[Dataset entries]

*****

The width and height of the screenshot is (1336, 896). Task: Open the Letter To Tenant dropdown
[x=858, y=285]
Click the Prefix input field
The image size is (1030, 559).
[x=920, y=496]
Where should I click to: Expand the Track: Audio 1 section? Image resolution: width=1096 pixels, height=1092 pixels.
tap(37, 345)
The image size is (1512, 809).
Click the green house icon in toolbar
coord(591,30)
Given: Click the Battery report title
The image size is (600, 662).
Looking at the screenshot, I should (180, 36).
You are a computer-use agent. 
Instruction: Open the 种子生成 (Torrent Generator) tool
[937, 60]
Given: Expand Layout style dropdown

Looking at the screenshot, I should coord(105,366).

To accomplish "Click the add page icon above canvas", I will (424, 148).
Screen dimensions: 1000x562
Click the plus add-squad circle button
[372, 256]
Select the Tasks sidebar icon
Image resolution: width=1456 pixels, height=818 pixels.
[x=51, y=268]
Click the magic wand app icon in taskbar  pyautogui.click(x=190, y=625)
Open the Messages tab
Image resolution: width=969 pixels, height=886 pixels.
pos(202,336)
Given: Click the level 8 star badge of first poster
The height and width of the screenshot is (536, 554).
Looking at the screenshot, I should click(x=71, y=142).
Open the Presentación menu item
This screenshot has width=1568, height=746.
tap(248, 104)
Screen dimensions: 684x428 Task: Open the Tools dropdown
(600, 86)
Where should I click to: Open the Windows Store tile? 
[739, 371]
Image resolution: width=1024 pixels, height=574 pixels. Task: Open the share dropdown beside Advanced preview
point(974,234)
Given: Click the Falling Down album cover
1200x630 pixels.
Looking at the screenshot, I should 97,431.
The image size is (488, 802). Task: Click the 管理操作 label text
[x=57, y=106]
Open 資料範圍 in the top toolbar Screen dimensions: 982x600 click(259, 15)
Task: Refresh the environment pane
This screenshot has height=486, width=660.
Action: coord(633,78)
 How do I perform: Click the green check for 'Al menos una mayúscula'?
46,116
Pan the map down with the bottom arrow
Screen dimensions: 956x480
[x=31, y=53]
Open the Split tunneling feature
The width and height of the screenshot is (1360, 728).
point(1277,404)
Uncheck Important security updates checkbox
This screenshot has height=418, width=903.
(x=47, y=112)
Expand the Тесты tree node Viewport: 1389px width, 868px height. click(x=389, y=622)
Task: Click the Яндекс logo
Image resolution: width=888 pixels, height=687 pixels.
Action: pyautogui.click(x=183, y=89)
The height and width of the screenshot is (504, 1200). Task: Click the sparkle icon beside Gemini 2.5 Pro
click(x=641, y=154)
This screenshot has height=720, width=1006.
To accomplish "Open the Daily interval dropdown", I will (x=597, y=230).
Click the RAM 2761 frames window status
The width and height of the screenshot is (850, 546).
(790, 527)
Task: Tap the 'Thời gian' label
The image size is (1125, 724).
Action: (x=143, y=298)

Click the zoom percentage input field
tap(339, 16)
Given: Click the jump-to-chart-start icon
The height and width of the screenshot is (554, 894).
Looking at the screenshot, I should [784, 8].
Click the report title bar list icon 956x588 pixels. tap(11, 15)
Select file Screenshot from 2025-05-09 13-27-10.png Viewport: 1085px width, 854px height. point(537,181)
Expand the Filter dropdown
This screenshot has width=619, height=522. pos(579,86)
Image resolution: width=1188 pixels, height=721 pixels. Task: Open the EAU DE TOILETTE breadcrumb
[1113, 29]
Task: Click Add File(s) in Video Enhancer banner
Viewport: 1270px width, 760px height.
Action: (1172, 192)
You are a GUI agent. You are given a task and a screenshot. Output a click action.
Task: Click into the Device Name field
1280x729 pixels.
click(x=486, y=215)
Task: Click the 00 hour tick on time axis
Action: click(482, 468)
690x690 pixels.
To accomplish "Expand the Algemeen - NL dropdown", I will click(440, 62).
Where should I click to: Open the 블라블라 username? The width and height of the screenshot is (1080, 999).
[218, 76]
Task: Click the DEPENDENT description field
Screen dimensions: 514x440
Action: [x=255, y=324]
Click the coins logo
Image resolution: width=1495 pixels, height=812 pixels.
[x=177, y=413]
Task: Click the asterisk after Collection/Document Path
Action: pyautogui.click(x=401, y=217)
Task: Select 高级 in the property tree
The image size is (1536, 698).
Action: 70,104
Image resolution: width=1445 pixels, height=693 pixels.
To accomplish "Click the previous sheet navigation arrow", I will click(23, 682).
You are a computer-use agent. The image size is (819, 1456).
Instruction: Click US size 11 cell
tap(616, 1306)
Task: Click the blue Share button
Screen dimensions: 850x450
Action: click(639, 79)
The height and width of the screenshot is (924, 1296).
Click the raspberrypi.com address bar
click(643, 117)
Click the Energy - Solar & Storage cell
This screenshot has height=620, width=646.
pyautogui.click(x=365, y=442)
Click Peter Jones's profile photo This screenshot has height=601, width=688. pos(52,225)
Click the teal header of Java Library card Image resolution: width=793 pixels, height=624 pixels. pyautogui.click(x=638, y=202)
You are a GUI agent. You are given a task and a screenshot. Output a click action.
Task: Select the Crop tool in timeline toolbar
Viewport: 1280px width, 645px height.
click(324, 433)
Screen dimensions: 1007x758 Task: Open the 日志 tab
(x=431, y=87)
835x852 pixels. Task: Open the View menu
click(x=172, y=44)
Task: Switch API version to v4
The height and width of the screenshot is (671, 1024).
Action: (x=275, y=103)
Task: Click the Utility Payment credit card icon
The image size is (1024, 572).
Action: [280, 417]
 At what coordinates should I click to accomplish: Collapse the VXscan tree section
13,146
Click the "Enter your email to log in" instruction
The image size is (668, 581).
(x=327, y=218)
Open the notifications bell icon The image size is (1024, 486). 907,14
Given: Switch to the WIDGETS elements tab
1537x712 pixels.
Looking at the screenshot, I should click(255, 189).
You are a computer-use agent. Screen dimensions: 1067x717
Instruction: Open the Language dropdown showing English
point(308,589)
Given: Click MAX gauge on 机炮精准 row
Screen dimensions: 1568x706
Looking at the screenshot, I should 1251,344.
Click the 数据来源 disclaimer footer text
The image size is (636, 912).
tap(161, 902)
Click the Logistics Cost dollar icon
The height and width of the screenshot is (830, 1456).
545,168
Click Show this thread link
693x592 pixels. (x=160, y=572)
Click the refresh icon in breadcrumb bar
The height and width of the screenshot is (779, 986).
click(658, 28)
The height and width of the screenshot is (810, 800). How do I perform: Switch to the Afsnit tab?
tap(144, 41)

*****

- [Goal of the exercise]:
Working through the records above, copy each line in which "arrow" is found.

- [Answer section]:
Pan the map down with the bottom arrow
To accomplish "Click the previous sheet navigation arrow", I will click(23, 682).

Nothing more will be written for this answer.